These Advice from My Father Which Helped Me as a New Dad

"I think I was simply in survival mode for twelve months."

Ex- reality TV personality Ryan Libbey anticipated to cope with the difficulties of being a father.

However the truth quickly turned out to be "completely different" to his expectations.

Serious health problems around the birth saw his partner Louise being hospitalised. Abruptly he was thrust into becoming her chief support in addition to caring for their newborn son Leo.

"I took on every night time, every nappy change… every stroll. The duty of both parents," Ryan explained.

After nearly a year he became exhausted. That was when a talk with his parent, on a park bench, that made him realise he required support.

The straightforward words "You are not in a good spot. You require assistance. What can I do to support you?" paved the way for Ryan to speak honestly, ask for help and find a way back.

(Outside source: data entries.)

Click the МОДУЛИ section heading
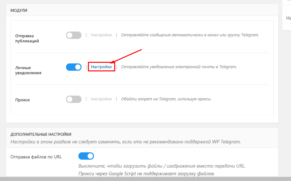The height and width of the screenshot is (181, 291). pos(19,11)
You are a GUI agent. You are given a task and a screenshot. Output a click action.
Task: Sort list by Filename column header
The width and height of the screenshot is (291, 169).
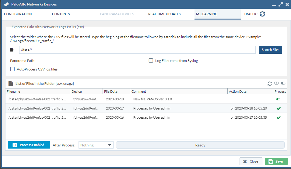[14, 92]
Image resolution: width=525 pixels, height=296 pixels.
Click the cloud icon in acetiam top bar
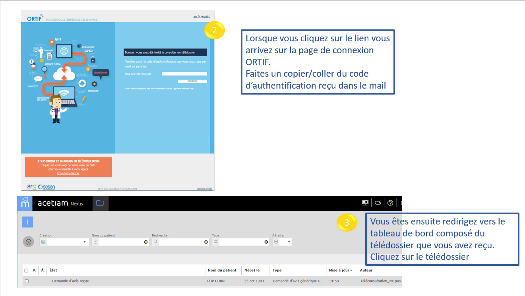378,203
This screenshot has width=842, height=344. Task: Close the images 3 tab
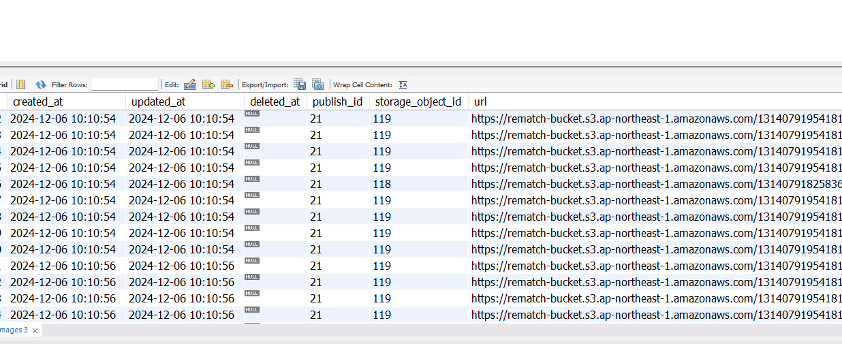(35, 330)
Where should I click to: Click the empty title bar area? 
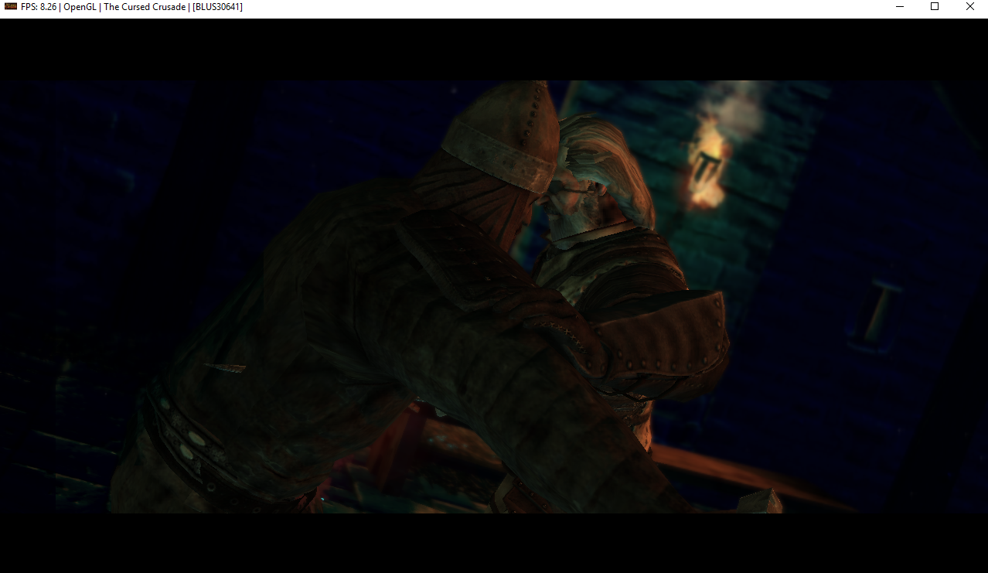coord(541,7)
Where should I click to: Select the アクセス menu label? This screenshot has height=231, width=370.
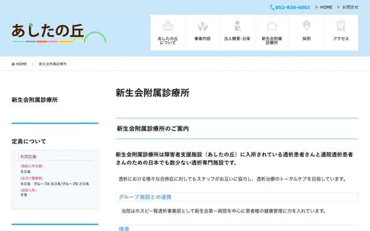click(341, 39)
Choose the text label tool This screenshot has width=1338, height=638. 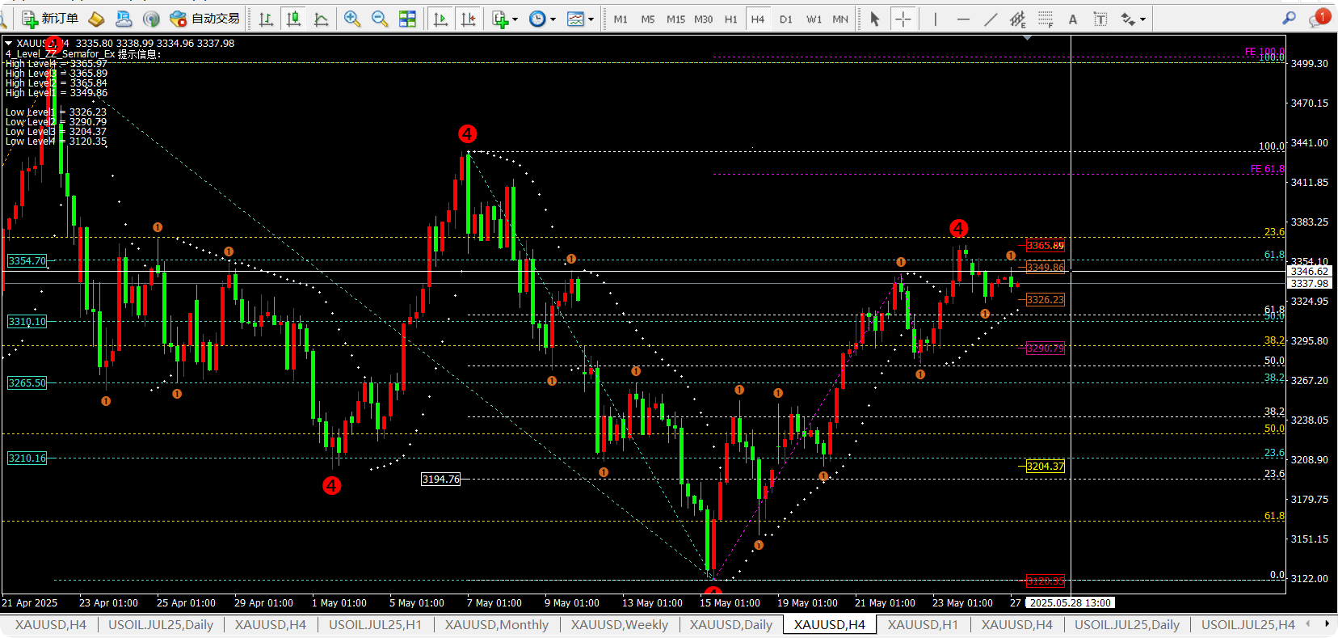(1100, 19)
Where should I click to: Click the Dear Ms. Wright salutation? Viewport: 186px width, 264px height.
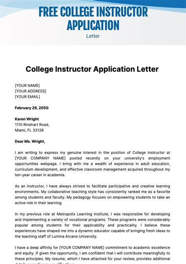tap(30, 141)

His story is commonplace, but seldom highlighted. Although society is now more accustomed to addressing the pressure on mothers and about PND, less is said about the difficulties fathers go through.

Seeking help isn't a weakness to seek assistance

Ryan feels his difficulties are part of a broader failure to communicate amongst men, who still internalise negative perceptions of manhood.

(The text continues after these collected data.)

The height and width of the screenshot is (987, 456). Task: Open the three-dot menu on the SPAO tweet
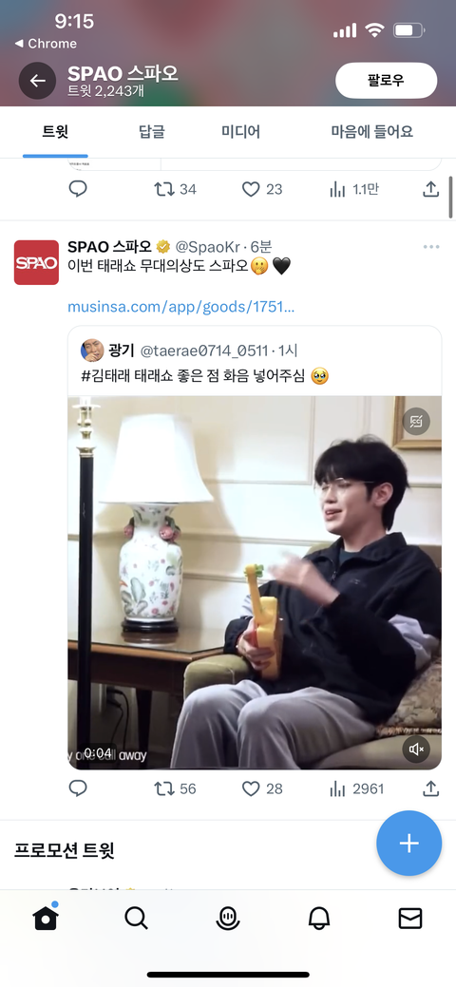tap(431, 247)
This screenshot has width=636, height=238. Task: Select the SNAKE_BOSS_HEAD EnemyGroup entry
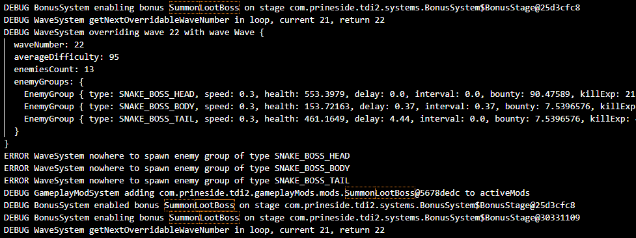(x=330, y=94)
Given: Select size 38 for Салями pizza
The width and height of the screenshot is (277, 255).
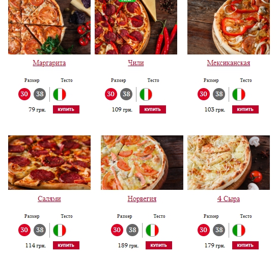Looking at the screenshot, I should [40, 230].
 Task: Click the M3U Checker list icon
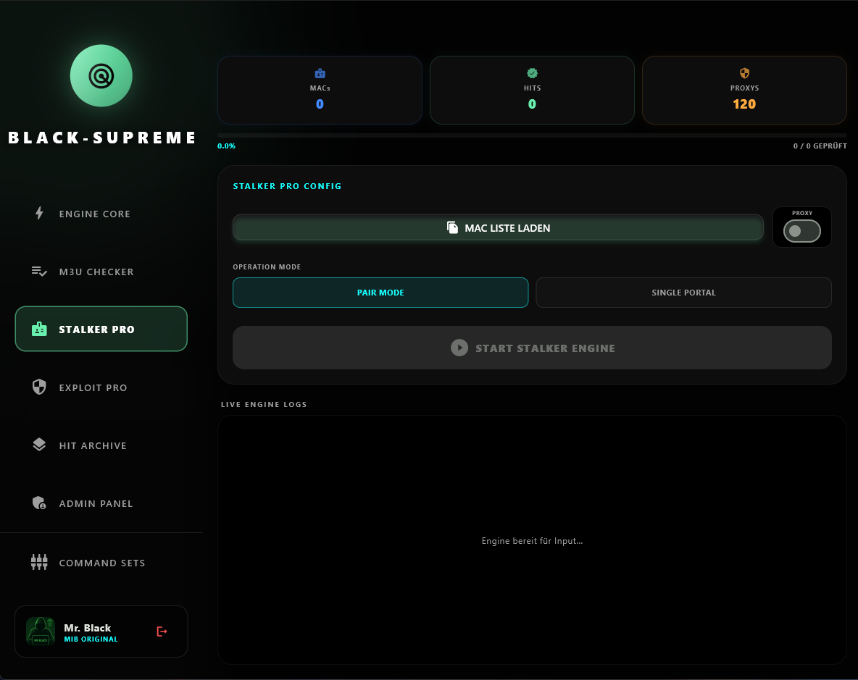(39, 271)
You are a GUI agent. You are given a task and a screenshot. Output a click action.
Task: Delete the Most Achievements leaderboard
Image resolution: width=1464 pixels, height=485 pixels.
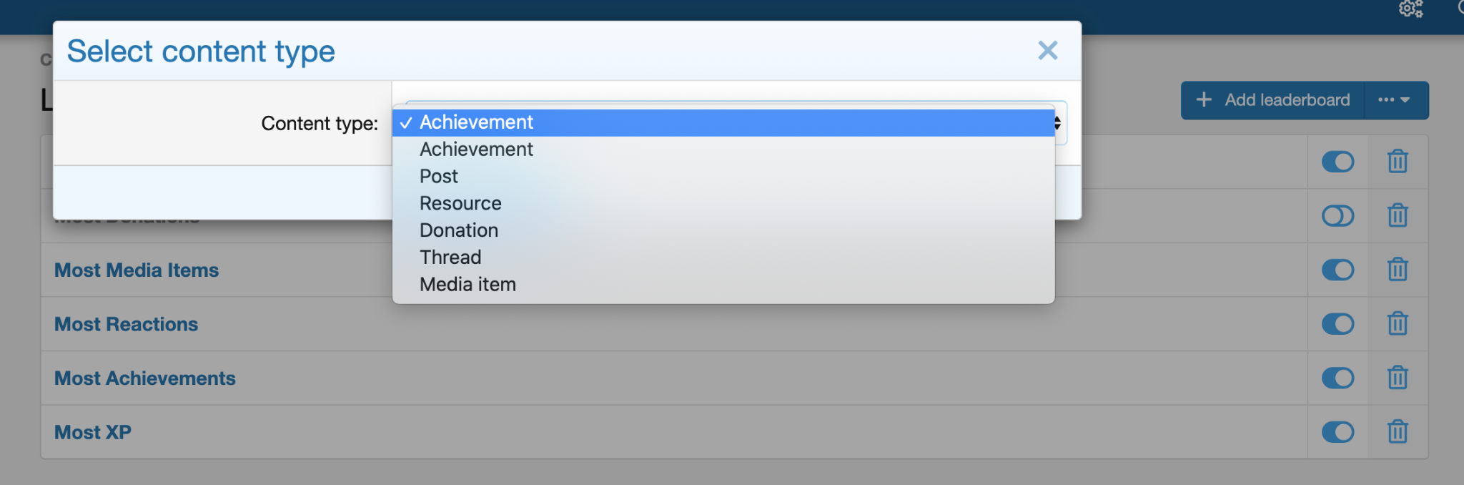click(1398, 378)
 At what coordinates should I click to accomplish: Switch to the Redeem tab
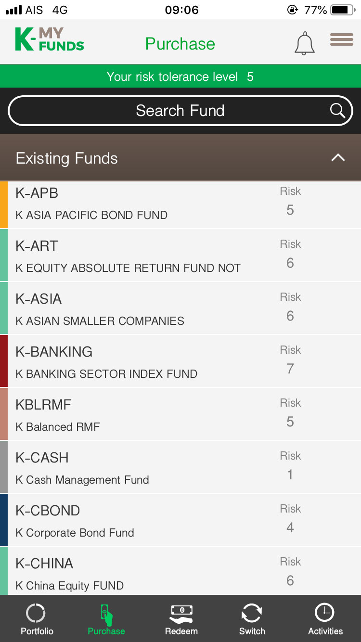[181, 619]
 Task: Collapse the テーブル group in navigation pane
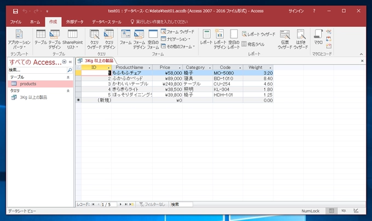[68, 78]
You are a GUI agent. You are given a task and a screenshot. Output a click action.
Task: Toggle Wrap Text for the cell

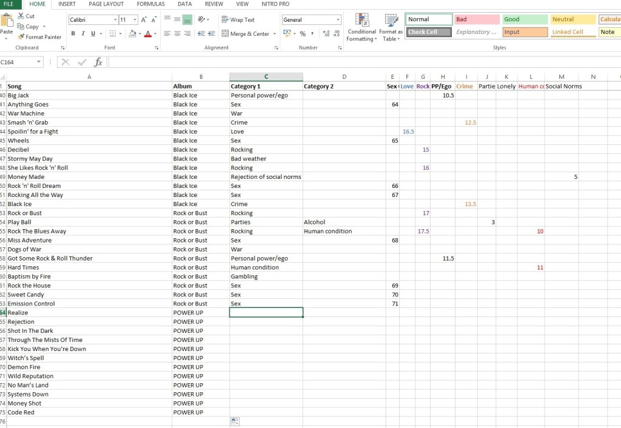[x=238, y=20]
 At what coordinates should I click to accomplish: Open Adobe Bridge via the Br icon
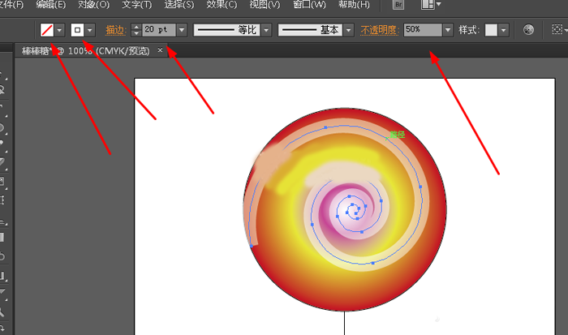[x=398, y=5]
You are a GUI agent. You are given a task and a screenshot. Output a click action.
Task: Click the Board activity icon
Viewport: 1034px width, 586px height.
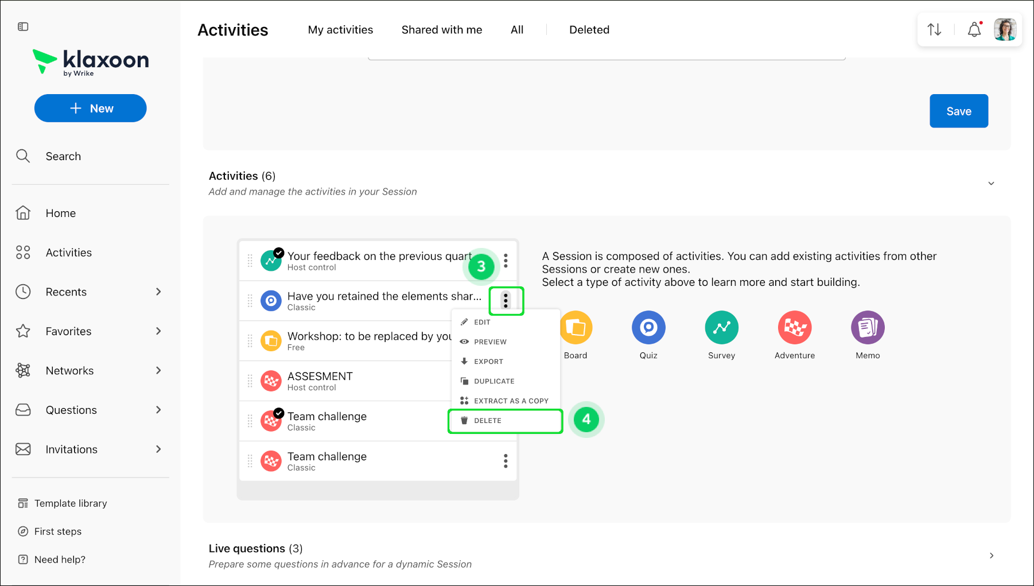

Men, he says, tend to think they must be "the harbour wall that just takes the pounding and remains standing time and again."

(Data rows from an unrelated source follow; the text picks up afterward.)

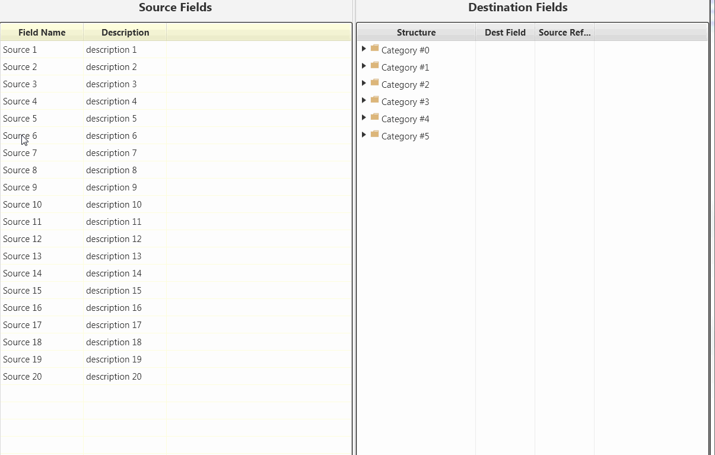Click the folder icon beside Category #1
This screenshot has height=455, width=715.
[x=374, y=65]
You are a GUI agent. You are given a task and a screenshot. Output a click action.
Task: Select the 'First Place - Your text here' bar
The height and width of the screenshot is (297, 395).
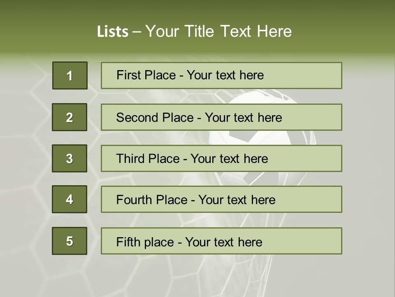click(221, 75)
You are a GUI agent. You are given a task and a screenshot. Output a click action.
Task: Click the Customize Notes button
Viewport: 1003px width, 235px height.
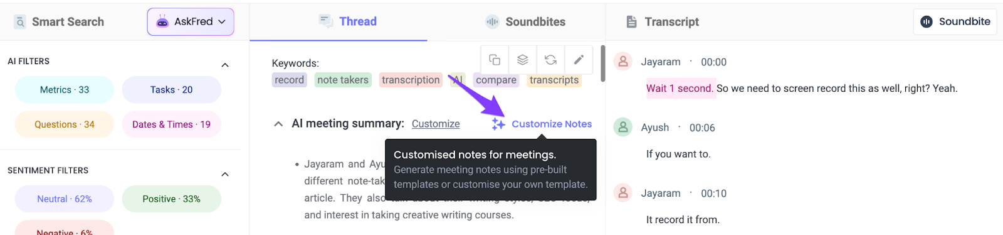click(542, 124)
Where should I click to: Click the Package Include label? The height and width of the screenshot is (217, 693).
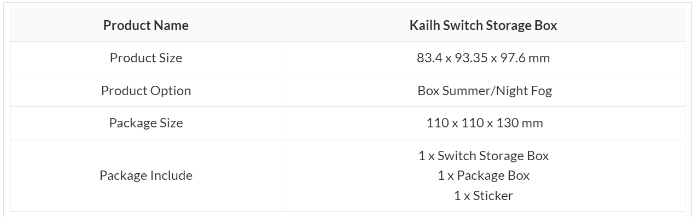click(x=146, y=175)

"It's not a sign of being weak to seek help. I was too slow to do that fast enough," he clarifies.

Mental health expert Dr Jill Domoney, a specialist specialising in mental health surrounding childbirth, notes men can be reluctant to acknowledge they're finding things difficult.

They can believe they are "not a legitimate person to be asking for help" - most notably in preference to a mum and baby - but she highlights their mental health is equally important to the household.

Ryan's conversation with his dad provided him with the space to request a pause - spending a few days overseas, outside of the family home, to see things clearly.

He realised he had to make a change to pay attention to his and his partner's emotions in addition to the practical tasks of caring for a newborn.

When he was honest with Louise, he realised he'd missed "what she longed for" -physical connection and paying attention to her words.

Self-parenting

That realisation has reshaped how Ryan perceives parenthood.

He's now writing Leo letters each week about his feelings as a dad, which he hopes his son will see as he grows up.

Ryan believes these will assist his son to better grasp the vocabulary of emotion and make sense of his parenting choices.

The notion of "reparenting" is something rapper and songwriter Professor Green - whose name is Stephen Manderson - has also experienced deeply since fathering his son Slimane, who is now four.

During his childhood Stephen lacked consistent male parenting. Despite having an "amazing" relationship with his dad, long-standing difficult experiences meant his father had difficulty managing and was "in and out" of his life, making difficult their relationship.

Stephen says bottling up feelings resulted in him make "poor actions" when he was younger to change how he was feeling, finding solace in substance use as escapism from the anguish.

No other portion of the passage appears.